Editado no passado dia 25 de abril, pela Galileo Music, está aí o novíssimo trabalho de originais do inconfundível e obrigatório Rodrigo Leão. Um disco, mais português que nunca, onde as melodias se tornam urgência e as palavras ganham chão – com coros, percussão e cumplicidades antigas a traçar o retrato de um país real e íntimo.
O nome do compositor Rodrigo Leão é conhecido do público português desde os tempos da banda Sétima Legião. Posteriormente, integrou os Madredeus, projeto com o qual reforçou a sua visibilidade. Em 1993, lançou o primeiro disco em nome próprio, Ave Mundi Luminar, iniciando uma carreira a solo que viria a incluir uma discografia extensa, onde constam também bandas sonoras e colaborações com artistas como Ryuichi Sakamoto, Neil Hannon (Divine Comedy), Beth Gibbons (Portishead) ou Michelle Gurevich.

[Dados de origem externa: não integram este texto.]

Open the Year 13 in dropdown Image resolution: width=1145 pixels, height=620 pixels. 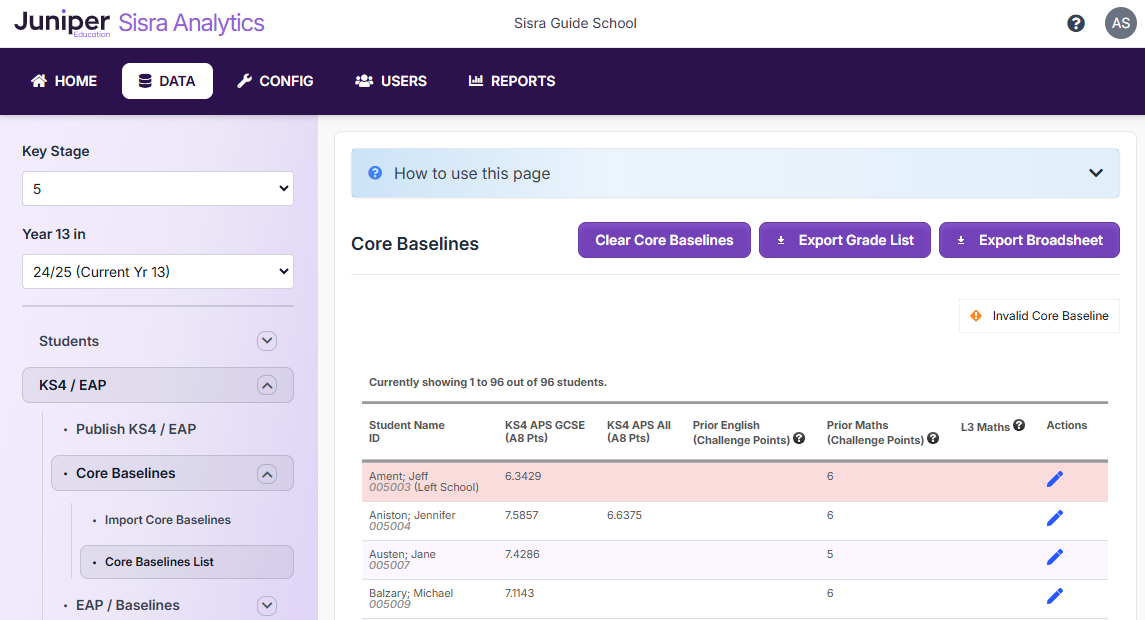click(x=158, y=271)
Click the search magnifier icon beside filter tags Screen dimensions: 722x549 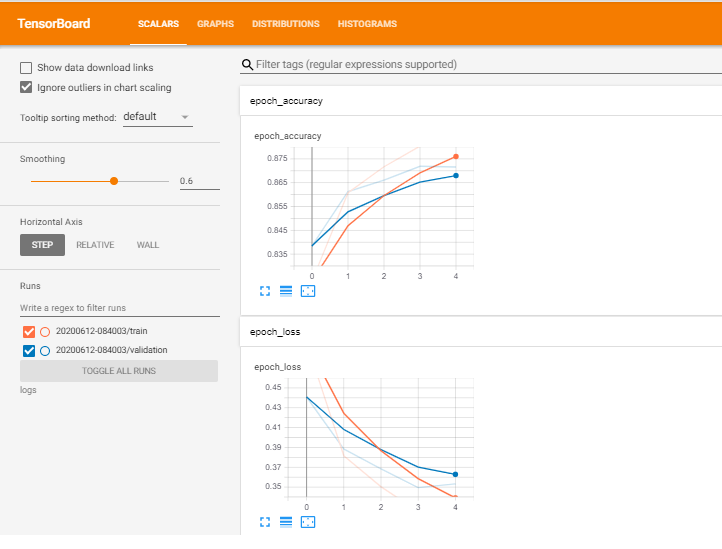coord(247,64)
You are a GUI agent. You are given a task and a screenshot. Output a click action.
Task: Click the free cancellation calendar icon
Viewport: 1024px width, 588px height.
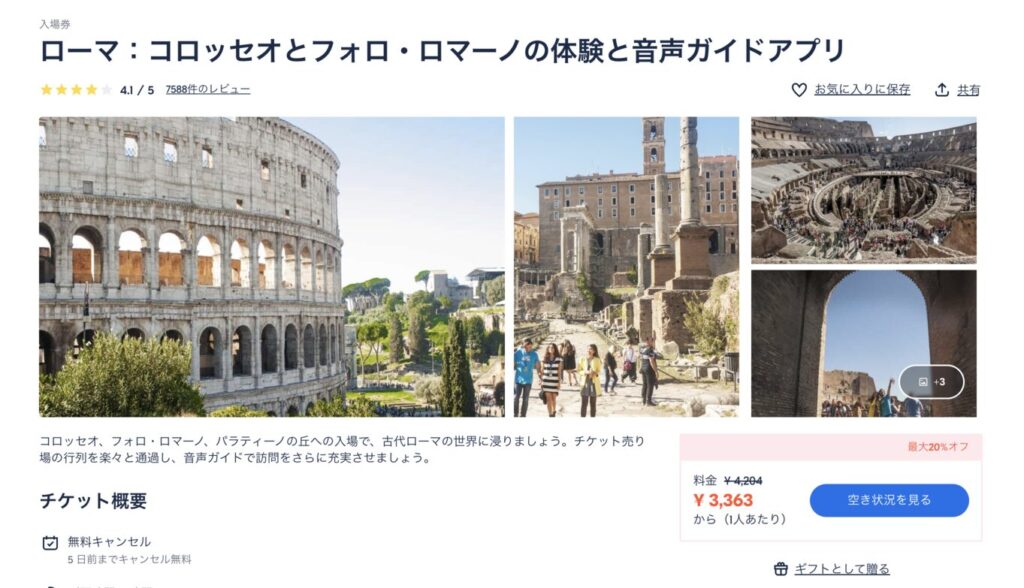tap(50, 543)
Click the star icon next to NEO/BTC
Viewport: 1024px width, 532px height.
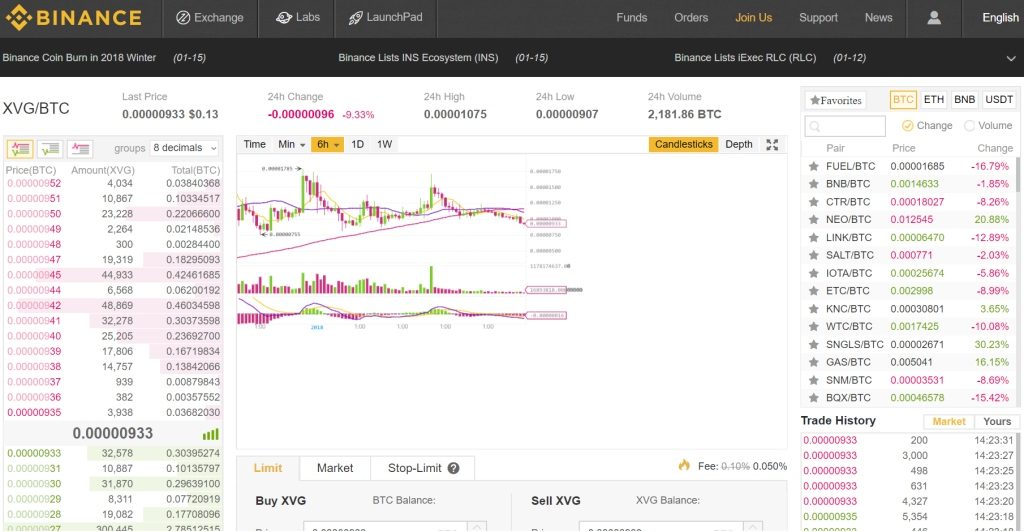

Agora, trinta e dois anos depois da estreia como músico a solo chega este O Rapaz da Montanha. E não há como evitar o adjetivo: o novo disco de Rodrigo Leão é surpreendente, quer em termos musicais quer até em termos de carreira do compositor. O próprio o reconhece: “Foi um disco inesperado. Há três anos que o tinha na cabeça e fui construindo-o de forma muito focada, de uma maneira diferente da que aconteceu nos anteriores, em que a composição saía sem tempo ou intenção determinada. Aqui, a partir daquela frase da Ana Carolina [Costa] ‘Se Deus perdoa a quem engana/quem é que perdoa a Deus ?’ [incluída no tema Cadeira Preta] comecei logo a pensar no que iria fazer. E agora que está acabado acho que é o disco mais português que fiz até hoje”.
Esta noção de identidade é verdadeira: percorre mais intensamente vários discos do compositor e estão visíveis na compilação Os Portugueses (2018). E com efeito este novo disco pode caber nessa identidade que de um modo ou outro sempre esteve presente na obra de Leão.
Agora, em 2025, O Rapaz da Montanha apresenta de facto uma mudança de forma e substância. Musicalmente, a utilização de coros (em que o próprio compositor participa), que reforça um sentimento coletivo, e uma marcada percussão em alguns temas evoca desde logo alguns cantautores portugueses da década de 1970, algo que Leão reconhece.
A nível da lírica também se percebe uma mudança de abordagem: os sentimentos etéreos e melancólicos que tão bem estão representados na obra de Leão dão aqui lugar a uma linguagem mais direta, que dialoga com uma realidade dificil mas verdadeira. As palavras mostram homens “presos naquela engrenagem” (O Rapaz da Montanha), mulheres subjugadas e com vontade de libertação (Guarda-te), gente à procura de si mesma (Andava Eu, Estranho Imperfeito), a dura faina no mar (Lobos do Mar) ou personagens que se debatem com a sua mortalidade e são reféns no mais terrível dos territórios – o país do “Se”, do que ficou por fazer (Madrugada). Como é hábito, Ana Carolina Costa é a autora da maioria das palavras, com as exceções de Gito Lima (Estranho Imperfeito), Francisco Menezes (Esperança) e João Pedro Diniz (Vento Sem Fim). No final o que fica é um apelo à ação, a um libertar das grilhetas dos dias, uma luta que vale a pena enfrentar mas que nunca prescinde do céu da esperança. “Lá em baixo não há nada/ mas há tanto p’ra fazer!”, canta-se em O Rapaz da Montanha.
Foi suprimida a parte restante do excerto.